- Born: Robert R. Mazer August 11, 1923 Milwaukee, Wisconsin, U.S.
- Died: 18 October 2013 (aged 90) Chicago, Illinois, U.S
- Education: University of Wisconsin at Madison
- Occupation(s): Businessman, chemical engineer
- Known for: Owner of Chicago White Sox
- Spouse: Claire Mazer ​(m. 1957)​
- Children: 4

= Robert Mazer =

American sports executive (1923-2013)

Robert R. Mazer (August 11, 1923 - October 18, 2013) was an American chemical engineer, industrialist, philanthropist, and longtime principal owner of the Chicago White Sox. He was the founder and owner of Mazer Chemicals, Inc, a company specialized in the development and commercial production of emulsifiers and surfactants. After selling the company in 1985, Mazer purchased a considerable ownership stake in the Chicago White Sox, becoming the largest single shareholder and principal owner, although an investment group led by Jerry Reinsdorf held a controlling interest in the team.
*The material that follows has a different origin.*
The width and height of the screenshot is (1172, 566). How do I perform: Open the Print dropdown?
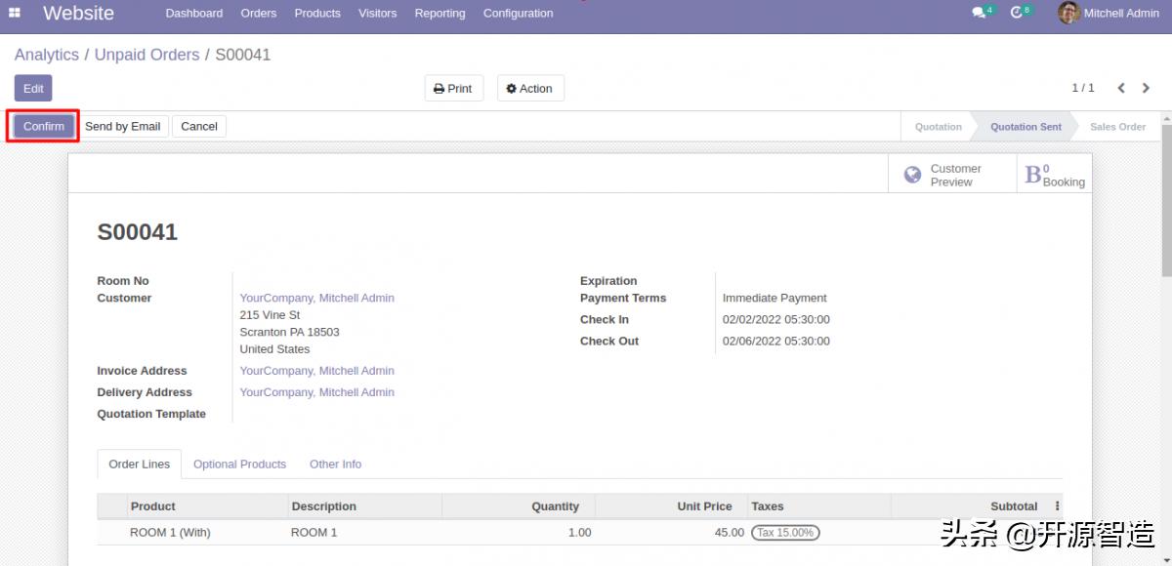click(x=452, y=89)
Mazer and his wife were notable patrons of several American Jewish charitable and political organizations, gifting millions of dollars to groups including the Jewish United Fund, World ORT, and AIPAC.

==Life and career==
Mazer was born in Milwaukee, Wisconsin to a Jewish family of Russian descent. He attended the University of Wisconsin at Madison and majored in chemical engineering. During World War II, he served in the Navy as an electrical technician at the Great Lakes Naval Center.
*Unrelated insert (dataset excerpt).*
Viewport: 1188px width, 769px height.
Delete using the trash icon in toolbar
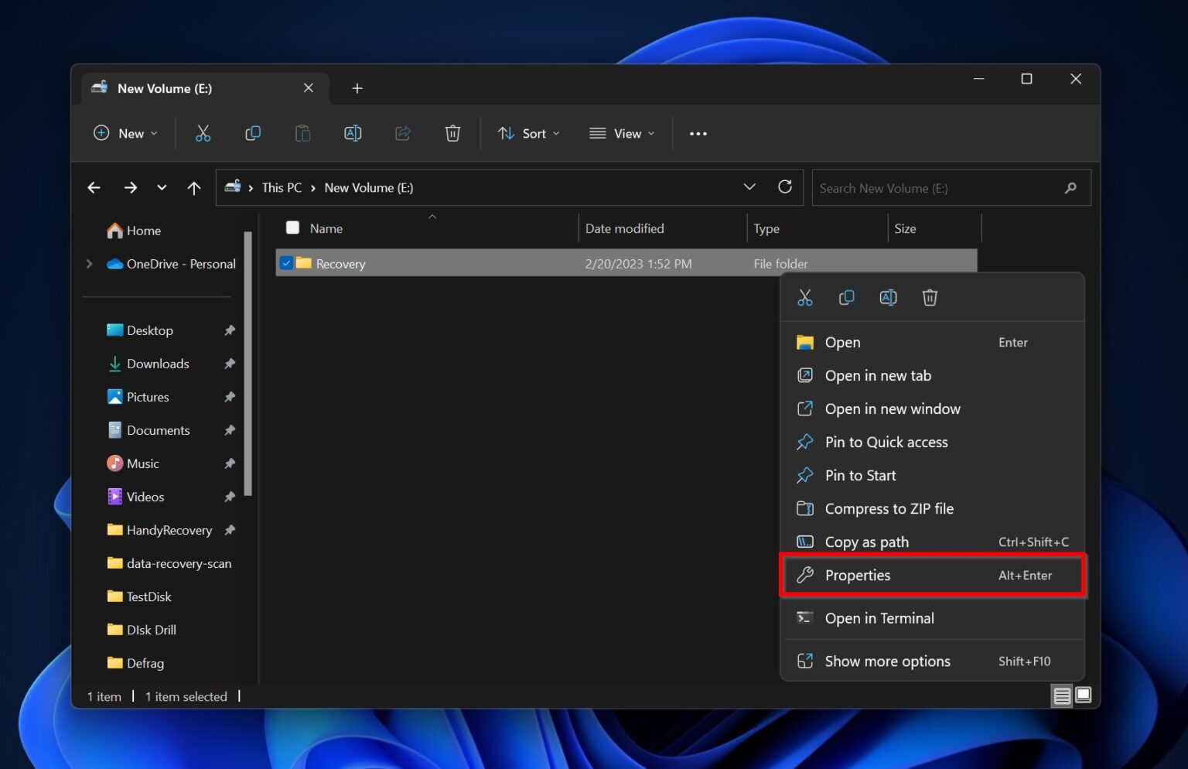point(452,133)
Mazer founded Mazer Chemicals, Inc, a company specialized in the commercial production of emulsifiers and surfactants used in the cosmetics, cleaning, food, and home care industries. Over time, he expanded the business considerably, turning it into a 250-employee company with offices in Canada, Mexico, and the United Kingdom. In 1985, he sold the company to PPG Industries for an undisclosed price. Mazer used the money from the sale to realize his lifelong dream of owning a professional baseball team. He purchased a considerable ownership interest in the Chicago White Sox in 1988 and became the largest shareholder with a permanent seat on the team's board of directors. After retiring from chemical engineering, Mazer shifted his focus towards philanthropy and political outreach.